(Records of locating words and elements)
::::::::

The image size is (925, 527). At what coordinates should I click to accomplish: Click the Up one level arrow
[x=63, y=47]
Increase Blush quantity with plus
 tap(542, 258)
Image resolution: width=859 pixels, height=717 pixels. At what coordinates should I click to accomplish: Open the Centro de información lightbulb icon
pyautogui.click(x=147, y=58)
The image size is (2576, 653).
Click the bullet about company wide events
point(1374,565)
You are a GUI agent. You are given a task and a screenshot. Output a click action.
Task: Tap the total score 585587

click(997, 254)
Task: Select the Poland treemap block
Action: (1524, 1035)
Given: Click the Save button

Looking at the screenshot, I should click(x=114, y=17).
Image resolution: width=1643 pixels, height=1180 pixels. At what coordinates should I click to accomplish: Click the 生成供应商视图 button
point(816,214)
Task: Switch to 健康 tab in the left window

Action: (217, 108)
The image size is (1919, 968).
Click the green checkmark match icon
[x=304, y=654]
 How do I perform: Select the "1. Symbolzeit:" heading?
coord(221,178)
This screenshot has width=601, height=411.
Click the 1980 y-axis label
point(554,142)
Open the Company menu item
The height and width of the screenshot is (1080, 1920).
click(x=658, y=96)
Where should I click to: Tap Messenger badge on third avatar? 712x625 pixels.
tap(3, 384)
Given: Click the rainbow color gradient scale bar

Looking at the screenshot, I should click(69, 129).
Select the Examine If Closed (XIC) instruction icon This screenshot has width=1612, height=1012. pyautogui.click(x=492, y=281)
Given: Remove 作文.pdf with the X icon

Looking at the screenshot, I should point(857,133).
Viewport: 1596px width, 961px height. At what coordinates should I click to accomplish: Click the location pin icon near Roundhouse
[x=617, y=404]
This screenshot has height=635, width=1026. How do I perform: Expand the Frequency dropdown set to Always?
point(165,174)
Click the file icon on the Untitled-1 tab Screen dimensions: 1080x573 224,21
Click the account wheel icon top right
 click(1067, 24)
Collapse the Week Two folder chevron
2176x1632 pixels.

::::::::

Job:
Lay out everything from the start of the records above down to the line containing "tap(542, 258)" as a numbered list, leaving out any blank lines.

Task result:
1. The image size is (925, 527). At what coordinates should I click to accomplish: Click the Up one level arrow
2. [x=63, y=47]
3. Increase Blush quantity with plus
4.  tap(542, 258)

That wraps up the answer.